### 任务要求
续写这段讲解 Python re.match 用法的正文，从其最后一句之后接着写。

### 正文
4. re.match（pattern， string， flags=0）:

从0位置开始匹配一个符合正则表达式的字符串，匹配成功返一个对象，不成功返None

match对象的属性：

re.：匹配时调用Pattern对象

pattern：正则模型

string：要匹配的字符串（可以是一个对象）

flags：匹配模式

pos/endpos：文本中正则表达式开始/结束搜索的索引；值与Pattern.match()Pattern.search()方法的同名参数相同

lastindex：最后一个被捕捉的分组在文本中的索引；若无被捕获的分组为None

lastgroup：最后一个被捕获的分组的别名；若此每组无别名或无被捕获的分组则为None
import re
m = re.match(r'(\w+) (\w+)(?P<sign>.*)', 'hello Why!')
#（）表示分组
#?P<>定义组里匹配内容的key(键)，<>里面写key名称，值就是匹配到的内容
print('m.string:', m.string)
#m.string: hello Why!
print('m.re:', m.re)
#m.re: re.compile('(\\w+) (\\w+)(?P<sign>.*)')

### 记录数据
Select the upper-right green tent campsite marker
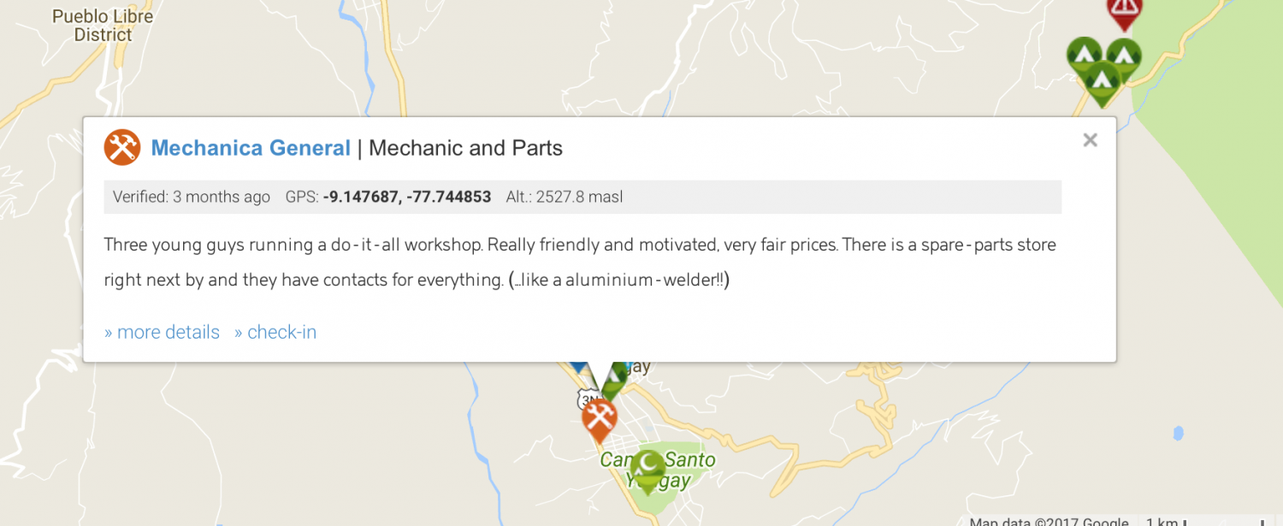Screen dimensions: 1283x526 1125,53
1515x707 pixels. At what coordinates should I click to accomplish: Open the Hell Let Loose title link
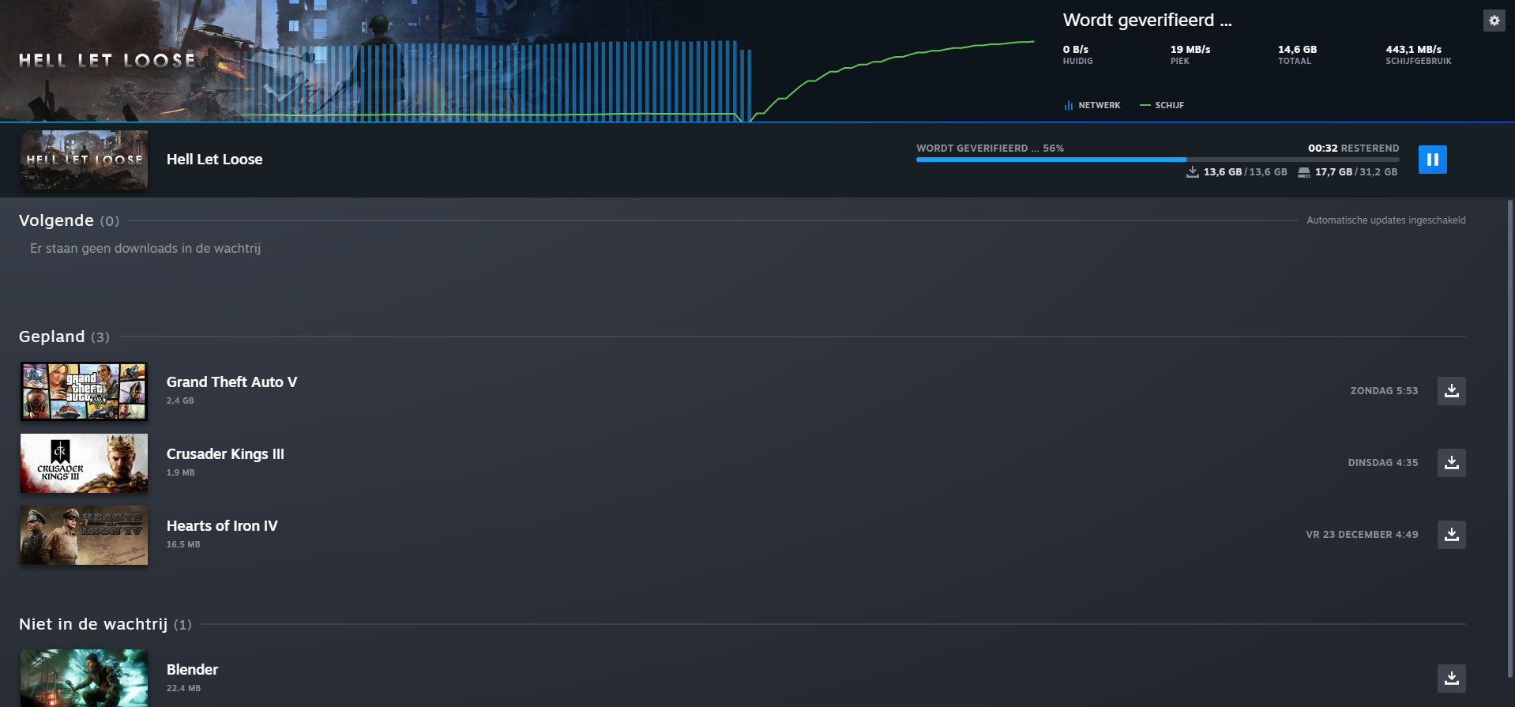click(214, 160)
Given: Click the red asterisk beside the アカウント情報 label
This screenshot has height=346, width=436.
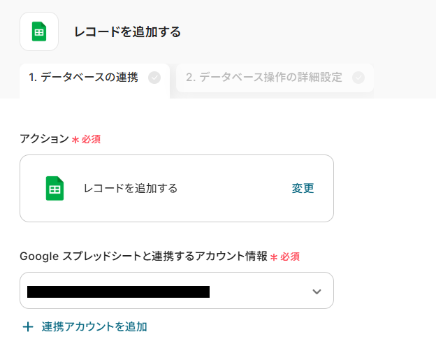Looking at the screenshot, I should pyautogui.click(x=274, y=257).
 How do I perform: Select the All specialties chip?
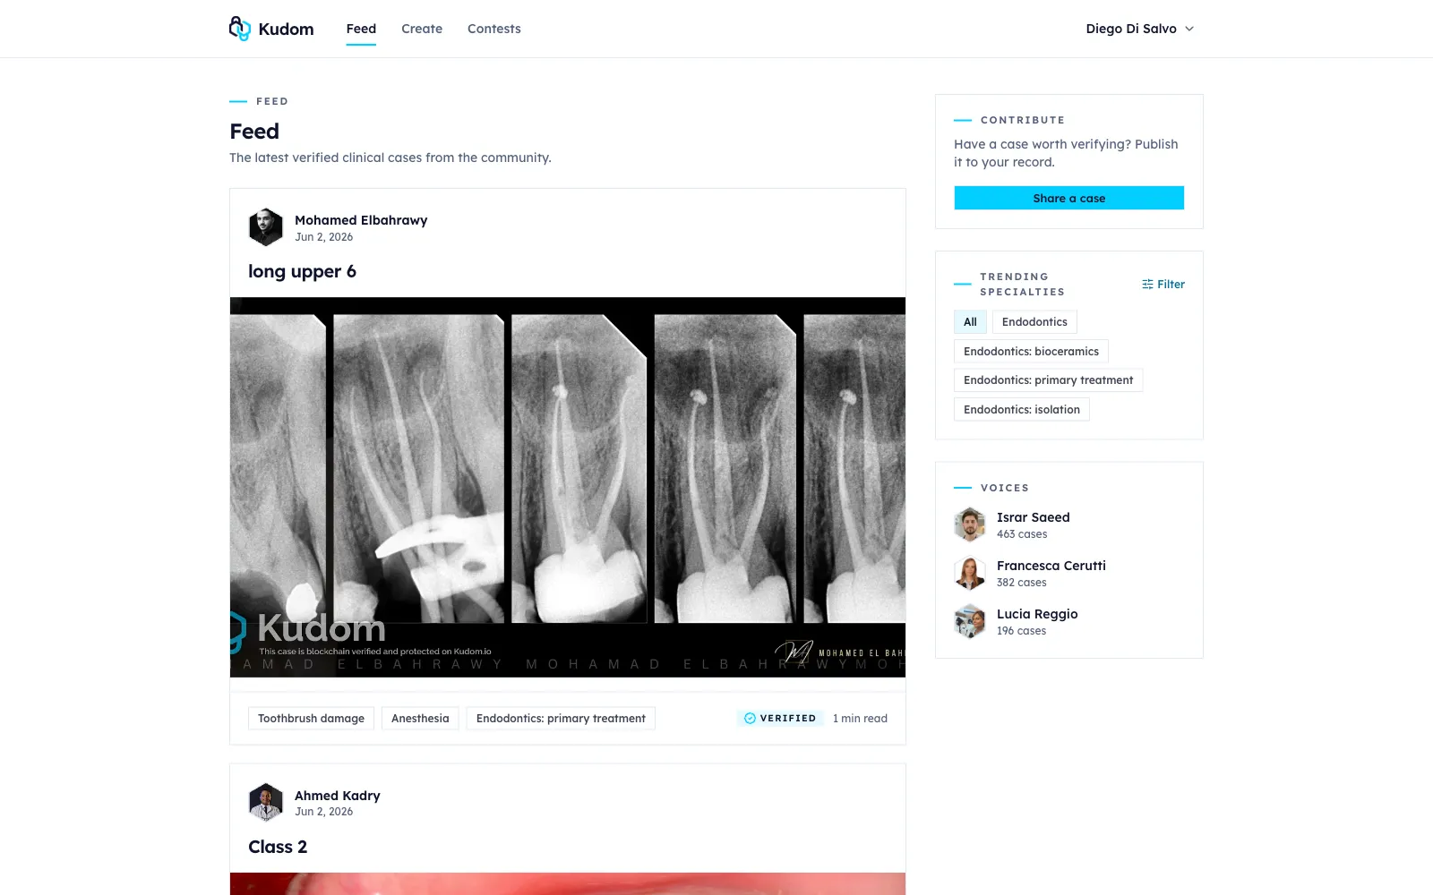click(970, 322)
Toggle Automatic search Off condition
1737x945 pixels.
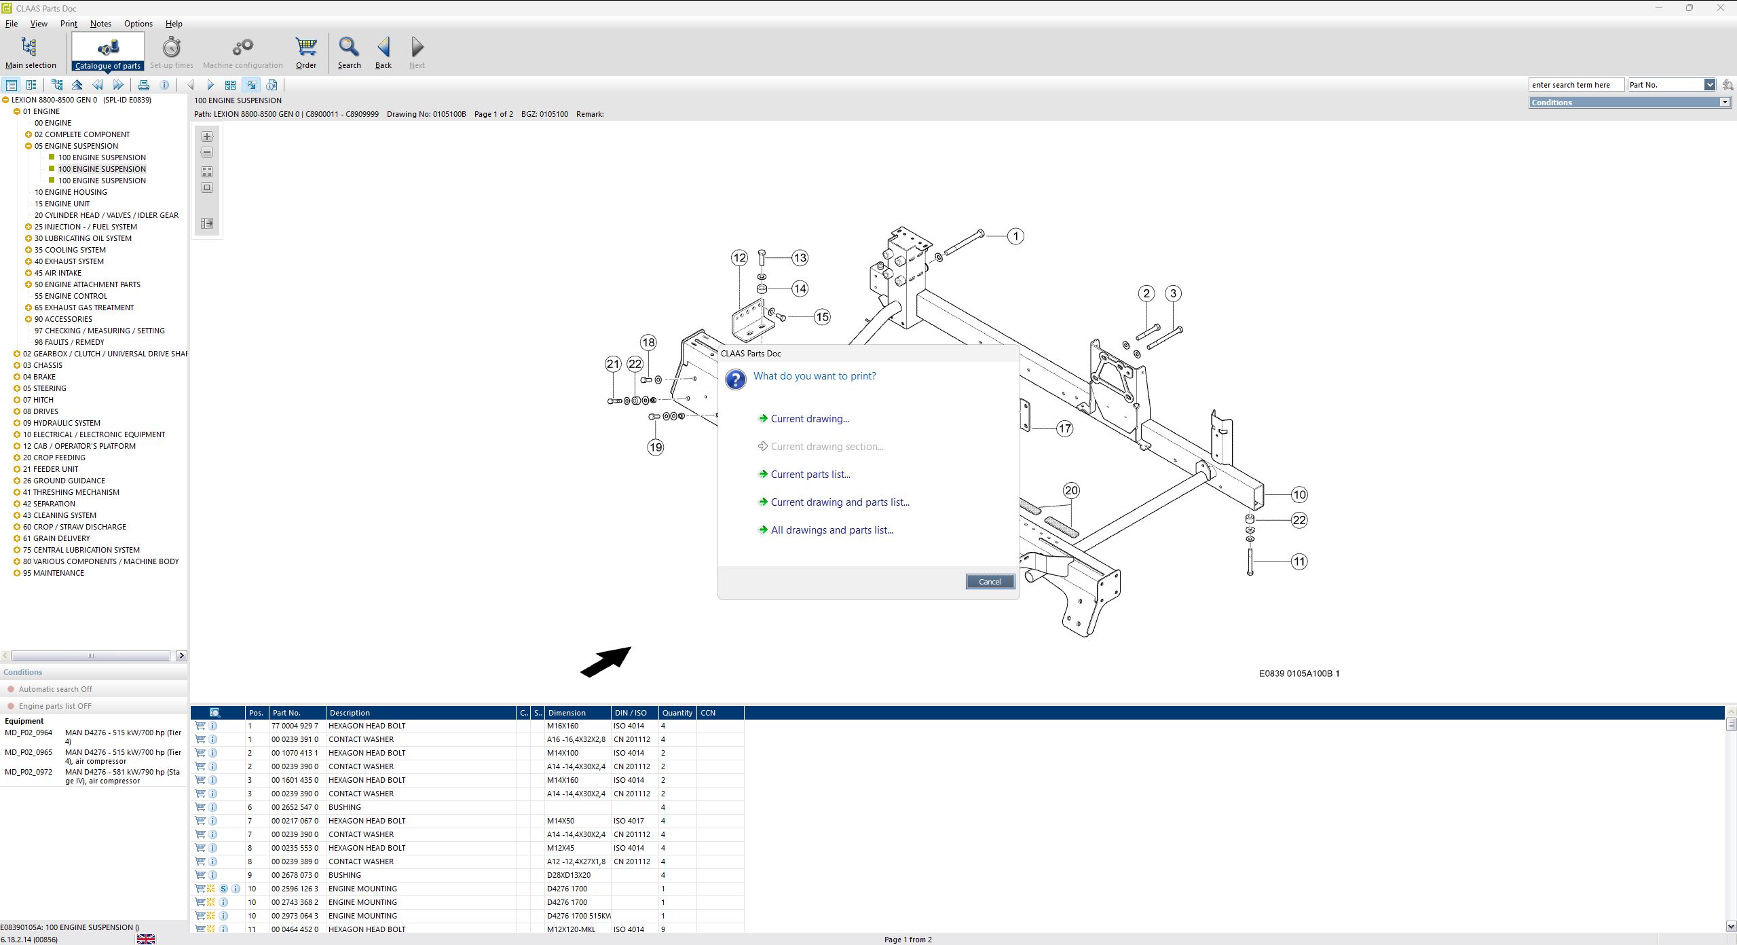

### 结果
print('m.pos:', m.pos)
#m.pos: 0
print('m.endpos:', m.endpos)
#m.endpos: 10
print('m.lastindex:', m.lastindex)
#m.lastindex: 3
#正则表达式里三对括号
print('m.lastgroup:', m.lastgroup)
#m.lastgroup: sign
match对象的方法：

group（num）：获得num个分组匹配到结果的内容（num>1,则以tuple形式返回）

num可以是数字编号或者'string'(匹配内容：组名)
group（）：无参数默认为num=0，返回所有匹配结果
没有匹配的组则返回None；匹配了多次的组返回最后一次匹配的substring
注意：使用group时不要使用span

groups（）：以元组形式返回所有匹配结果的内容【相当于调用group（1,2,…last）】

groups（[default]）:表示没有匹配字符串的组以这个值代替，默认为None

groupdict（）：返回以有别名的组的别名为键、以该组匹配的子串为值的字典

span（[group]）：返回（start（[group]），end（[group]））

start（[group]）：返回指定组匹配的子串在string中的起始索引，group默认值为0
end（[group]）：（同上）区别为返回结束索引（子串最后一个字符索引+1）

expand（template）：将匹配到的分组带入template中然后返回

\id = \g（引用分组）、不能用编号0
\10:第十个分组
\g<1>0:\1之后是字符'0' （以上均为template取值）
import re
m = re.match(r'(\w+) (\w+)(?P<sign>.*)', 'hello Why!')
print("m.group():", m.group())
#m.group(): hello Why!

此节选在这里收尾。